RECORDS SUPPLIED below:

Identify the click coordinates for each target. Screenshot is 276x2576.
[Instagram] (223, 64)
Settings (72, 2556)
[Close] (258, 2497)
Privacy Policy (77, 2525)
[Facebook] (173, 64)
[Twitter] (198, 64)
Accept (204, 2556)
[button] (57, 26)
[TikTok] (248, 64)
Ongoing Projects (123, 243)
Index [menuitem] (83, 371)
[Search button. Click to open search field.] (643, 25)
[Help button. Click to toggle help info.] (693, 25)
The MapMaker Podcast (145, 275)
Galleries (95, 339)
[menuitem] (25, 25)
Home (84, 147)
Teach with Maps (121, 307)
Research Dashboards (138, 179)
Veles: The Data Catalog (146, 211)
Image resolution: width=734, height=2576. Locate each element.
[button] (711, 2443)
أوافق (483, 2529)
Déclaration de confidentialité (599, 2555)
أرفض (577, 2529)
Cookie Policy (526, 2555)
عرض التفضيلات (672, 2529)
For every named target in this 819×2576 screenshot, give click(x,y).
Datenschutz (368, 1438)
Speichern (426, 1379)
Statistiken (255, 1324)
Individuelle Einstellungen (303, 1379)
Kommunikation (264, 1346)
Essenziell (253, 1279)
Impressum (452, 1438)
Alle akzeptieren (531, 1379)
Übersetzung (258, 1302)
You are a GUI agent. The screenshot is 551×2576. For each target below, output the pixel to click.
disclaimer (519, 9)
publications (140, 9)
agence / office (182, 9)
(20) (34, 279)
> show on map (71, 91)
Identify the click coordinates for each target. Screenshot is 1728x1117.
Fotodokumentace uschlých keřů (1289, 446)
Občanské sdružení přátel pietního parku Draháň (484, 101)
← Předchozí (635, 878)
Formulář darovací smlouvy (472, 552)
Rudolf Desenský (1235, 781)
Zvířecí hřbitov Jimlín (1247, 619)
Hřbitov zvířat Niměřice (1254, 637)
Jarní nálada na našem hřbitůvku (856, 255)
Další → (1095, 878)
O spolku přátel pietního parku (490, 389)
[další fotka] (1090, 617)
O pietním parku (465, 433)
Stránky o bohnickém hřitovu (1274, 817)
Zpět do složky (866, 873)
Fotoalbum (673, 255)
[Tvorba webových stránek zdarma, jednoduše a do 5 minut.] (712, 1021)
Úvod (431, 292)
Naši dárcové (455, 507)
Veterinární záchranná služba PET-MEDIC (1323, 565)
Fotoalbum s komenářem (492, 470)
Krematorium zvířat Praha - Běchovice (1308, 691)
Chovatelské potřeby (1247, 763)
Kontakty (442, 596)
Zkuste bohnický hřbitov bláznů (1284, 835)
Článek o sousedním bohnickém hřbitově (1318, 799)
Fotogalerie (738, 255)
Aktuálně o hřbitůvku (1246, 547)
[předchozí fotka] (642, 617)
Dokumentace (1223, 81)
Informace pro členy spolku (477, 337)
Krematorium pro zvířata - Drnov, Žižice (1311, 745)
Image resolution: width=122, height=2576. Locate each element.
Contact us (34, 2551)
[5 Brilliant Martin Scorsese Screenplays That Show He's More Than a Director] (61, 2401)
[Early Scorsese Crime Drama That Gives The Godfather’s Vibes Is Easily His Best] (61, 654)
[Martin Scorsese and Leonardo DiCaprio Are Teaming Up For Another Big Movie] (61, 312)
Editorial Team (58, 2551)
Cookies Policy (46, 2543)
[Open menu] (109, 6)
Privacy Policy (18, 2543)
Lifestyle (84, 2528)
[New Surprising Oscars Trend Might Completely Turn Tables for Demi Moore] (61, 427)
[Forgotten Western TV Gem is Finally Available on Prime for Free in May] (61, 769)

End of RECORDS SUPPLIED.

> [ABOUT THIS EXERCISE] Out of the entries above, write out only the lines between the line holding "Fotoalbum s komenářem (492, 470)" and the line holding "Informace pro členy spolku (477, 337)", inclusive, each exactly as given.

> [SOLVED PROBLEM]
Fotoalbum s komenářem (492, 470)
Krematorium zvířat Praha - Běchovice (1308, 691)
Chovatelské potřeby (1247, 763)
Kontakty (442, 596)
Zkuste bohnický hřbitov bláznů (1284, 835)
Článek o sousedním bohnickém hřbitově (1318, 799)
Fotogalerie (738, 255)
Aktuálně o hřbitůvku (1246, 547)
[předchozí fotka] (642, 617)
Dokumentace (1223, 81)
Informace pro členy spolku (477, 337)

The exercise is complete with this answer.